Menyehatkan Sayap Indonesia

Tajuk Rencana

Kompas, Selasa, 2 November 2021


”Aku adalah Garuda. Burung milik Wisnu yang membentangkan sayapnya di atas kepulauanmu,” demikian sajak RM Noto Soeroto, wartawan dan sastrawan

Bung Karno lalu mengabadikan nama Garuda pada maskapai nasional kita. Pada usianya yang ke-72 ini, Garuda Indonesia sedang sakit. Sebagaimana dialami sebagian penduduk dunia, kondisi Garuda Indonesia memburuk akibat Covid-19. Garuda Indonesia tidak sendiri karena sebagian besar maskapai penerbangan dunia kini juga sedang sakit.

Kabar baiknya, dalam kondisi yang tidak terlalu sehat ini, Presiden Joko Widodo tetap menaiki Garuda Indonesia dalam lawatannya ke Eropa. Pilihan Presiden menumpang pesawat bercat merah-putih dengan logo Garuda Pancasila itu bahkan dimaknai sebagai keberpihakan pemerintah terhadap maskapai nasional tersebut. Garuda masih mendapat dukungan.

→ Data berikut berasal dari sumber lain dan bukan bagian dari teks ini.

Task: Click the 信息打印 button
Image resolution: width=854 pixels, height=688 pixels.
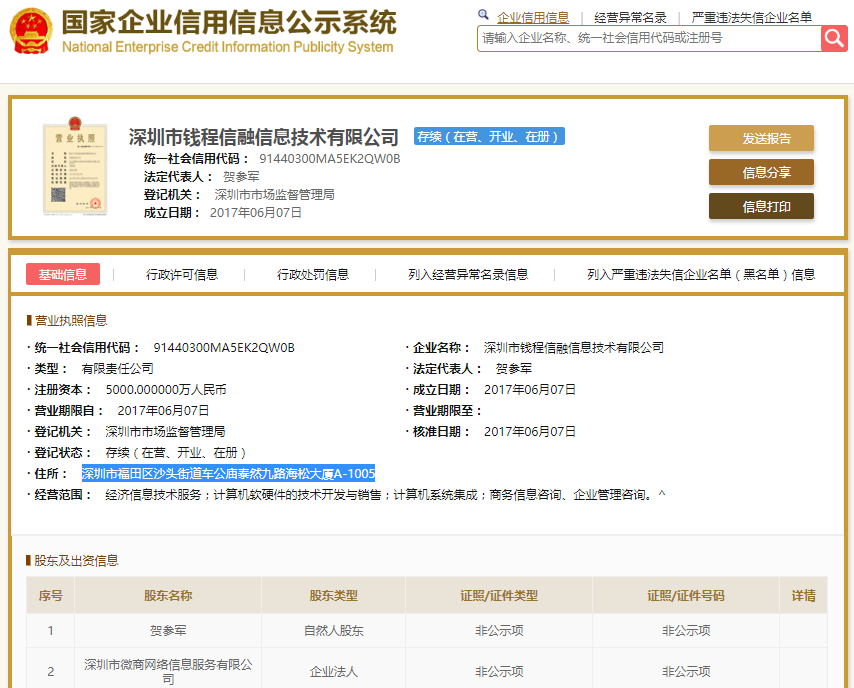Action: pyautogui.click(x=761, y=206)
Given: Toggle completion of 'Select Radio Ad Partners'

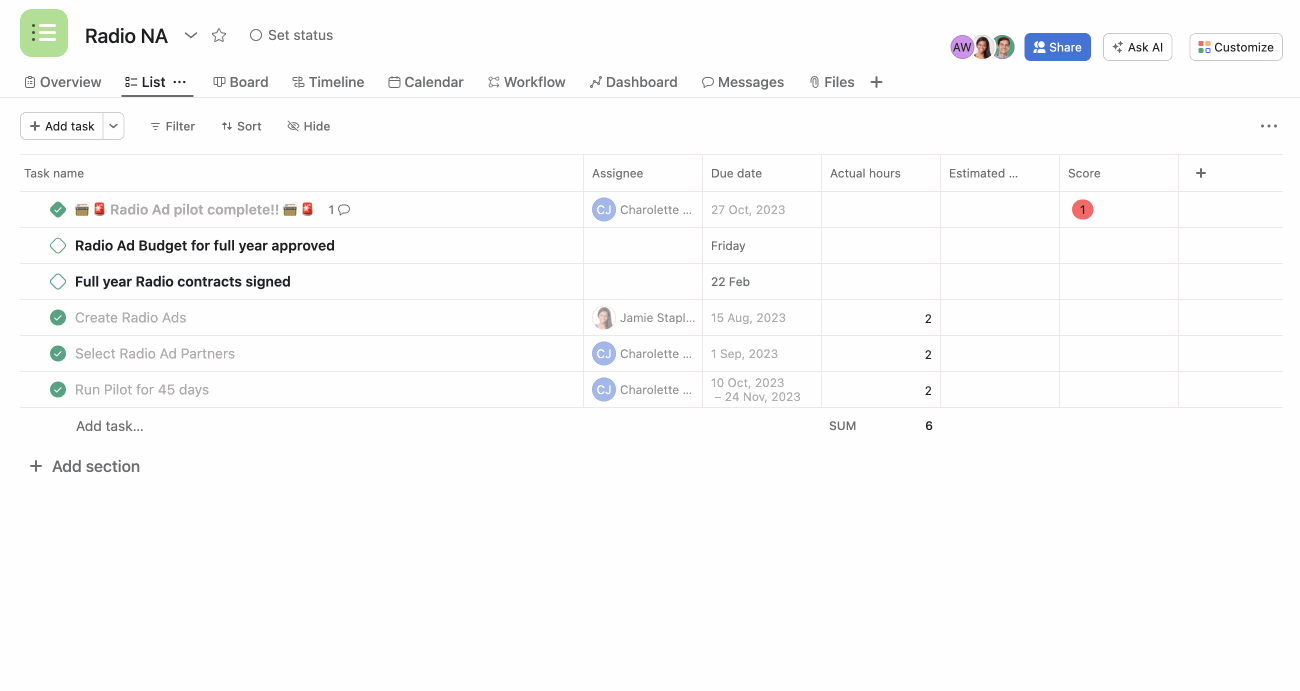Looking at the screenshot, I should pyautogui.click(x=58, y=354).
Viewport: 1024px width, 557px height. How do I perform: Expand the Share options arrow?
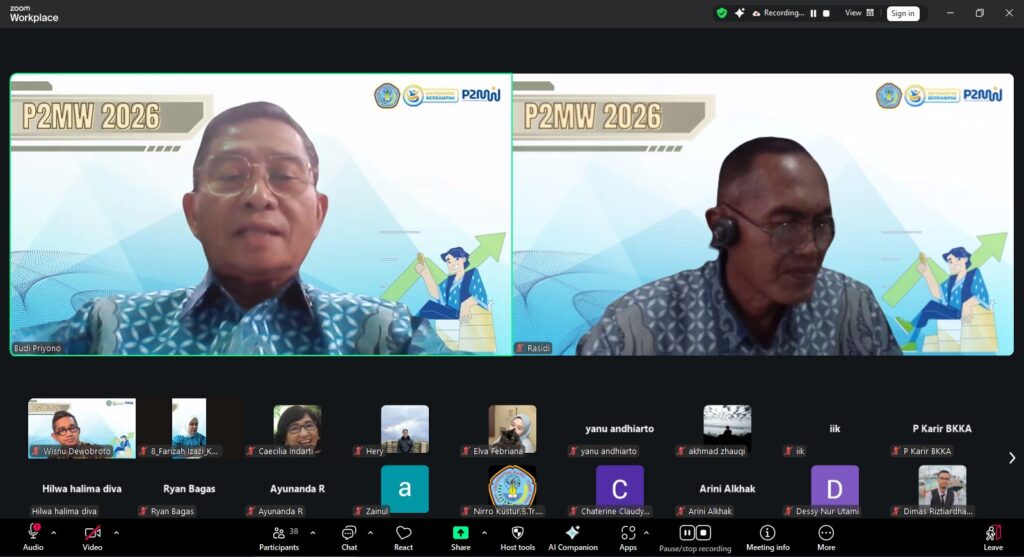(x=484, y=533)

Masih adanya keberpihakan dari pemerintah tentu melegakan. Garuda jelas masih dibutuhkan penduduk negeri kepulauan ini. Sejauh ini hanya angkutan udara yang dapat mendukung mobilitas penduduk dari Sabang sampai Merauke, yang setara jarak London hingga Baghdad, dalam hitungan jam.

Ketika Covid-19 dinilai mulai terkontrol dan sebagian penduduk mulai terbang, mereka terkejut mendapati kondisi angkutan udara kita. Karena sedang tidak sehat, Garuda, misalnya, terpaksa menurunkan jaringan dan frekuensi penerbangan di sejumlah rute. Langkah itu ditempuh supaya Garuda tetap dapat bertahan hidup,

Kita tentu berharap Garuda tetap dapat terbang. Harapan ini terutama karena Garuda selama ini menjadi pengingat bagi maskapai lain untuk tidak seenaknya melayani penduduk Indonesia. Garuda selama ini telah konsisten menerapkan standar keselamatan dan layanan yang tinggi.

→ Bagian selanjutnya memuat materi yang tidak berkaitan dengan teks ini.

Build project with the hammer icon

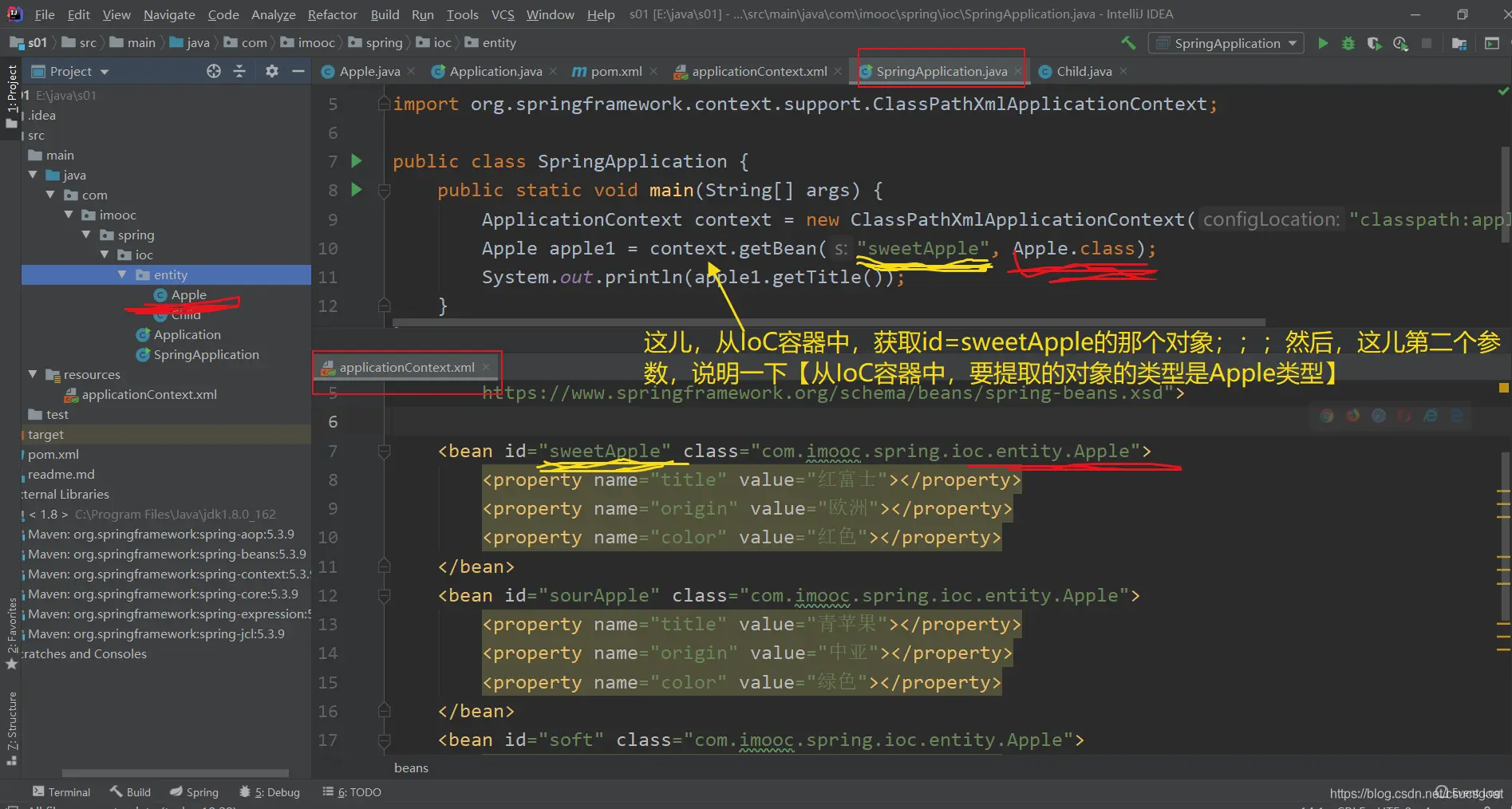coord(1128,43)
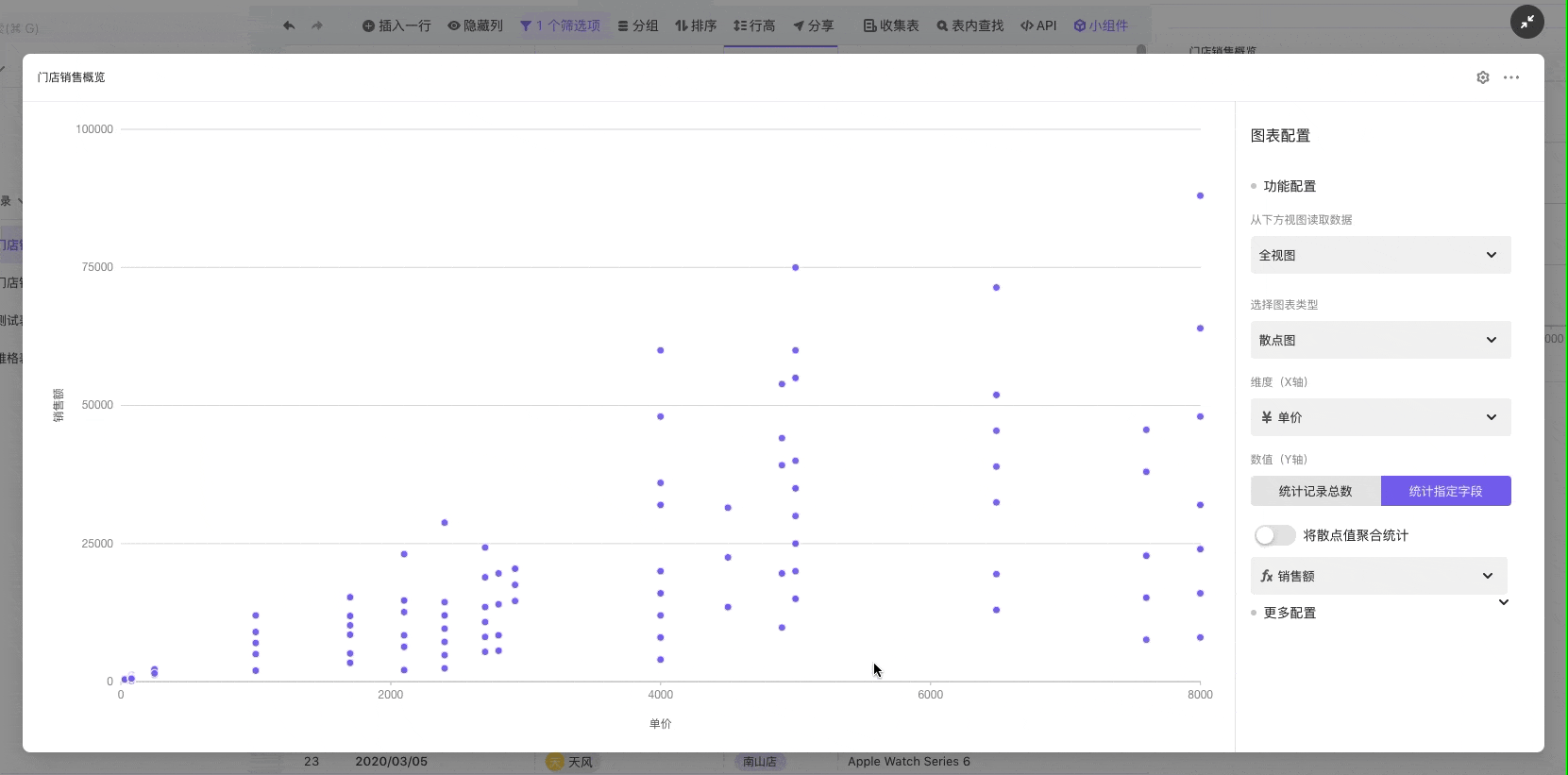The width and height of the screenshot is (1568, 775).
Task: Click the topmost scatter point near 8000
Action: click(x=1200, y=195)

Garuda selama ini menjadi pengingat bagi maskapai lain untuk tidak seenaknya melayani penduduk Indonesia.

Dukungan moral dari Presiden Joko Widodo jelas kita hargai. Namun, dukungan terhadap maskapai nasional ini harus lebih detail. Sebab, sejauh ini, total utang Garuda Indonesia telah membengkak menjadi Rp 70 triliun. Tanpa strategi penyelesaian utang yang jitu, di atas kertas, utang itu sulit dibayarkan.

Garuda tentu harus berubah. Garuda harus lebih efisien. Manajemen Garuda di masa mendatang harus mengadopsi nilai-nilai dari maskapai berbiaya rendah agar mempunyai cadangan dana saat menghadapi masa-masa krisis.

Kini, Garuda jelas harus disehatkan terlebih dahulu supaya tetap dapat terbang. Garuda sebaiknya diselamatkan karena inilah maskapai kebanggaan kita, terlepas dari apa pun dosa-dosa pengelolanya di masa lalu.

Kita pun menunggu keputusan pemerintah. Entah itu dalam bentuk suntikan dana, atau dalam bentuk kejelasan maskapai ”pelapis” Garuda—posisi yang dulu pernah diemban oleh Merpati. Indonesia jelas masih membutuhkan Garuda Indonesia.